In fact, there are no software benefits restricted to the larger of the two Pixels whatsoever. Everything you can do with both the front-facing and rear-facing cameras on the Pixel 3 XL can be achieved on the standard Pixel 3. And the wide-angle lens for better selfies and the improved speakers? You get all that with the Pixel 3, too, and in a conventional, notch-less package that costs less.
So the big question is whether the edge-to-edge screen is worth it, and if the notch is a reasonable trade-off for that. I’d argue that the first is debatable for most consumers, and the second a resounding no.
Google could make the notch smaller, but it doesn’t want to remove the speakers or dual-camera system. And it could keep those components and shrink the display, but it wants the edge-to-edge look. In other words, this is a choice. But it’s one that’s undermined by just looking at the phone in photos. For starters, the Pixel 3 XL’s notch seems rather tall and noticeable, despite Google’s claims otherwise.
Another issue, albeit a minor one, is that the Pixel 3 XL’s notch doesn’t give Google the benefit of making all borders of the phone bezel-less. Practically speaking, the notch exists to allow the company a front-facing camera while still also stretching the display to the corners. (Some companies, like Vivo, have come up with novel pop-up selfie cams to avoid the notch altogether.)
But if you look down at the bottom of Google’s new device, you’ll see a bezel. Most edge-to-edge phones today, with the notable exception of the iPhone X / XS line, have a similar “chin” at the bottom, but the Pixel 3 XL’s is particularly prominent.
Google says the Pixel 3 XL will come with the ability to “turn off” the notch if you don’t like it, transforming the top portion of the phone next to the cutout into a black status bar and nothing else. But then why bother shipping a phone with an edge-to-edge display if customers end up disliking it so much that they disable it? Sure, some consumers might not mind it at all and leave it as is, while those who prefer the extra room for the status bar will just turn it off. But needing to give people the option would suggest that even Google understands that it’s offering a compromise that’s more complicated than it seems at first glance.
My colleague Dieter Bohn, who’s held the device and is understandably more opinionated about smartphone design than your average consumer, says the notch is “not as egregious in person as it is in photos.” But he says the size of the notch can have a noticeable effect on how “chopped off” images and app screens look. He also says that “the slightly larger screen on the smaller Pixel 3 has me seriously considering going to the smaller phone.”
Why bother building a phone with a notch when consumers will just ‘turn it off’?
The broader picture here is that the notch trend risks sinking otherwise well-made and well-designed handsets by failing to justify what is ultimately a compromise. Like we saw earlier this year, tons of Android phones copied the iPhone X notch design just to have a device that looked similar to a flagship Apple product, but they failed to include any of the technology under the hood that would make a notch easier to accept.
The new OnePlus 6T, an image of which leaked just last week, has a tiny notch because the company, it seems, doesn’t need to stuff it full of sensors and additional hardware to achieve that edge-to-edge look.
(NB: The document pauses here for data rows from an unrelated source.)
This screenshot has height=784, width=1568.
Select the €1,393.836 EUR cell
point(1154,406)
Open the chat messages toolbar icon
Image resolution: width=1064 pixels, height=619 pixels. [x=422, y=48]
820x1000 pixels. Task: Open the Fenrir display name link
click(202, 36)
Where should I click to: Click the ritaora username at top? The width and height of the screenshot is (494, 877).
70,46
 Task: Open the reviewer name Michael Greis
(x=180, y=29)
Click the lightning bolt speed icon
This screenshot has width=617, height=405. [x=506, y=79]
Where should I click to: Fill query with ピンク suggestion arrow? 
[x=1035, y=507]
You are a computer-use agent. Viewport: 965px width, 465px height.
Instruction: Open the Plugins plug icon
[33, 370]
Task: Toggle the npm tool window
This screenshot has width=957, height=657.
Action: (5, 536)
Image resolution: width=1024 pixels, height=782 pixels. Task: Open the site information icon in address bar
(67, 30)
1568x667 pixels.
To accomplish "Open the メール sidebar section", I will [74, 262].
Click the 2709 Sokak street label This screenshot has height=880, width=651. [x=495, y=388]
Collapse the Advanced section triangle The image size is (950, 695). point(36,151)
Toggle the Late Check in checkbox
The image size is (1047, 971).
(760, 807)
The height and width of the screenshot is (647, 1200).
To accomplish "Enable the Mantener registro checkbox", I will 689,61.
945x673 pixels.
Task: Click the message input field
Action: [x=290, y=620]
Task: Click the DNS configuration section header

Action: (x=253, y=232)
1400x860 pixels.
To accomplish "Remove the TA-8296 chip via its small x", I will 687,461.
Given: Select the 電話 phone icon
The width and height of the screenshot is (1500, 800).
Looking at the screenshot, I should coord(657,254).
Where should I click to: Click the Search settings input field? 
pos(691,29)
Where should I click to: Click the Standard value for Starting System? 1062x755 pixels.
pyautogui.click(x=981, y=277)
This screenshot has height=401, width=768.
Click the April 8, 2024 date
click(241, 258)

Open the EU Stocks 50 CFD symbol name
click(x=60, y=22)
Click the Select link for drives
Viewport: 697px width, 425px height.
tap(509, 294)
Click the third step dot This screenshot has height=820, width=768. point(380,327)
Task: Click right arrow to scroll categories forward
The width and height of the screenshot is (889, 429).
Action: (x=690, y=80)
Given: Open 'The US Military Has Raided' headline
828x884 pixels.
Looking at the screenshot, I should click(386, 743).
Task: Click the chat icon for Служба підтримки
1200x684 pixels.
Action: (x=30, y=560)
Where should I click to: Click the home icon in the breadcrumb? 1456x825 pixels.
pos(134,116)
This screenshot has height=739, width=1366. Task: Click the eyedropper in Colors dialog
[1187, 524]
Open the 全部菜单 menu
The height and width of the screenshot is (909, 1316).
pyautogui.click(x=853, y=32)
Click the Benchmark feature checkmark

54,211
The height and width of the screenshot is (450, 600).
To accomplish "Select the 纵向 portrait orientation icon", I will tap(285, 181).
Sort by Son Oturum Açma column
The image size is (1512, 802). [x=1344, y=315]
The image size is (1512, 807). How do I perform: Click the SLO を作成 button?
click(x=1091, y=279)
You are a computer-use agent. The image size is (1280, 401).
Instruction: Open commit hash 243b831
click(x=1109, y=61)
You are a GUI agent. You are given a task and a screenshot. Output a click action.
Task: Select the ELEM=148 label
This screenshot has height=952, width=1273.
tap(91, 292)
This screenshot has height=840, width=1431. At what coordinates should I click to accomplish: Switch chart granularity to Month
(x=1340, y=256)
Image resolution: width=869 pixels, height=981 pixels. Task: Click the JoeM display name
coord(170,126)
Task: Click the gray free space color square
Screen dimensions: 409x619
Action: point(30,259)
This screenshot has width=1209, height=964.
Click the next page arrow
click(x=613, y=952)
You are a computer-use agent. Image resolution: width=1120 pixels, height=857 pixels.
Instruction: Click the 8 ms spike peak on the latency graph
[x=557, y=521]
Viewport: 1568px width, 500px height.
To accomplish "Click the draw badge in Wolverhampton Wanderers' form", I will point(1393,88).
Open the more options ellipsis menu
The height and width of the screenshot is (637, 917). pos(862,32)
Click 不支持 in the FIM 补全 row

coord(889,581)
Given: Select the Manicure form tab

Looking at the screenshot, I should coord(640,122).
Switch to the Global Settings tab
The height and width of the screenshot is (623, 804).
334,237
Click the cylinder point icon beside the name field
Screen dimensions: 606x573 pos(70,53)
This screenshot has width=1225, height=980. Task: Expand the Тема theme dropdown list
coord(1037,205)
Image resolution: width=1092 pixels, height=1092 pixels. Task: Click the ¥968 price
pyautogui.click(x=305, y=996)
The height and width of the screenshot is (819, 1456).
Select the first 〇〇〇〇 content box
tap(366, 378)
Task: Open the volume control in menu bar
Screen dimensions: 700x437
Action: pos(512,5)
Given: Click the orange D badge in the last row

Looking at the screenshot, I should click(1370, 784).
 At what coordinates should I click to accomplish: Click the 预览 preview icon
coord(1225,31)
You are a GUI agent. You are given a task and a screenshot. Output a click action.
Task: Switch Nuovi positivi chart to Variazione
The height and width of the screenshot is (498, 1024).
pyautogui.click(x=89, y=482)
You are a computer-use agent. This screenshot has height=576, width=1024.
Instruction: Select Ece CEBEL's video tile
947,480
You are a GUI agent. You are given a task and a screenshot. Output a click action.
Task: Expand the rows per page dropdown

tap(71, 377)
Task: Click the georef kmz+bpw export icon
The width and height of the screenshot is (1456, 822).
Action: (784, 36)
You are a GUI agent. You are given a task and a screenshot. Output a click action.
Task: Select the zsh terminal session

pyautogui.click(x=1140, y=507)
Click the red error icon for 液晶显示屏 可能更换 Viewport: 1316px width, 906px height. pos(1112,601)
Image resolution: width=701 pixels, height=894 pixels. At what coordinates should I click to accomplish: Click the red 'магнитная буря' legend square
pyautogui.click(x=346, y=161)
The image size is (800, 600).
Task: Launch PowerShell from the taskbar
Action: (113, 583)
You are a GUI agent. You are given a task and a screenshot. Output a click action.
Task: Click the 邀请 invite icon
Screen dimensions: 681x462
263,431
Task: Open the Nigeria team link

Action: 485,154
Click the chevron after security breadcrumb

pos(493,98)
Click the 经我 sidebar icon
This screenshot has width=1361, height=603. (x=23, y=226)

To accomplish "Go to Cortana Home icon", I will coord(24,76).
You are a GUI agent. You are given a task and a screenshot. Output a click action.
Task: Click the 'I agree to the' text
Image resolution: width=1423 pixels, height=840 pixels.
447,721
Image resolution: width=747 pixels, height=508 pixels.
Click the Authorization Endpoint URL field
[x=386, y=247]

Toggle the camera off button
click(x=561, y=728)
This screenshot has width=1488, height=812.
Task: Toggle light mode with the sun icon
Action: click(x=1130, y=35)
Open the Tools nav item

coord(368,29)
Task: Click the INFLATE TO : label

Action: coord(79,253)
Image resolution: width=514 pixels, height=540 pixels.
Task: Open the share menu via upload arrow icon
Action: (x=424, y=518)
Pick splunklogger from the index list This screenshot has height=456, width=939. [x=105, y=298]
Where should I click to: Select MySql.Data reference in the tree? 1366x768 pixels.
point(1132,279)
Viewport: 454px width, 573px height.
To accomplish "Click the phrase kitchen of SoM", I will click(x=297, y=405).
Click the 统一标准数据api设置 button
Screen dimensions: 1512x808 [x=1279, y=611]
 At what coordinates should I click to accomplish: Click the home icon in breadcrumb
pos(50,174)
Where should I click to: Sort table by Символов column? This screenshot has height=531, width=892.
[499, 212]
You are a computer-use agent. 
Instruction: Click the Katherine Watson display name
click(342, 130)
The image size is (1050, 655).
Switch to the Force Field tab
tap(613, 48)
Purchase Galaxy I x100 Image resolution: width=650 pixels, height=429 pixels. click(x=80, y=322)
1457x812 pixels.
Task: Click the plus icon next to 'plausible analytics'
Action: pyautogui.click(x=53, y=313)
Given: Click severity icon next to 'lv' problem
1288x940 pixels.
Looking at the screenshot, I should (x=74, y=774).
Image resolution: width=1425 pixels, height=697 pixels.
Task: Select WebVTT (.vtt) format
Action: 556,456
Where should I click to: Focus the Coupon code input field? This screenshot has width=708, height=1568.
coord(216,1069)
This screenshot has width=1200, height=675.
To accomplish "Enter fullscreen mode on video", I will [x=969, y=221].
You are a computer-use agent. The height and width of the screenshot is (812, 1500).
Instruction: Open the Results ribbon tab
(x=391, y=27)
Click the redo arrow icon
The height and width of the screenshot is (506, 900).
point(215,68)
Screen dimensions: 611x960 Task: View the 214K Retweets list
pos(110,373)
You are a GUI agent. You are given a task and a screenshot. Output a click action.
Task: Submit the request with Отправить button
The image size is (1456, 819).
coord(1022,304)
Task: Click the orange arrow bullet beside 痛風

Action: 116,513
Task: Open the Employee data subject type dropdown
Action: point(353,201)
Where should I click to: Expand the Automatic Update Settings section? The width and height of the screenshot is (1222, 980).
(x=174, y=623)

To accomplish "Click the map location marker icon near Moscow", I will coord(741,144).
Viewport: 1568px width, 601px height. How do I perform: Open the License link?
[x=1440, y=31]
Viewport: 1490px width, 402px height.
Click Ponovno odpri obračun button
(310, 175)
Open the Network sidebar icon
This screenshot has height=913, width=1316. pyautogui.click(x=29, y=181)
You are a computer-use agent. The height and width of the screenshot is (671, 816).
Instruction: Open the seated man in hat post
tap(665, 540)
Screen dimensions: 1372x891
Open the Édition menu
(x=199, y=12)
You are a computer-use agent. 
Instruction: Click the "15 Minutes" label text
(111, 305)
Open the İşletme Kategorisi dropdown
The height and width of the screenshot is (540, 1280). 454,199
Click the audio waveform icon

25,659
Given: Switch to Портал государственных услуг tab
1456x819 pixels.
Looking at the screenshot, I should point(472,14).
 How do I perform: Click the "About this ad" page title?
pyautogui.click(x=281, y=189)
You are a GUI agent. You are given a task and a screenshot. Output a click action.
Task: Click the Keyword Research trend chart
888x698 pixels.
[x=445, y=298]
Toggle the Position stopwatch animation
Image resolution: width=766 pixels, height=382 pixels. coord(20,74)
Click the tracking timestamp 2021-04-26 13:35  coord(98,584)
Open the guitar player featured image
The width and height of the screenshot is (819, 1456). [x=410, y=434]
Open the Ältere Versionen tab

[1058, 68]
That’s a smart implementation of a notch, and it acknowledges that, without a convincing selling point, the cutout needs to be small and subtle.
In Google’s case, there’s just not a strong enough argument to be made for a notch of that size that does so little to elevate the overall quality and experience of using the device. Will buyers care all that much? Maybe not. But it does the Pixel 3 XL no favors when the slightly smaller, notch-less version of the phone becomes the much more attractive option in the eyes of buyers.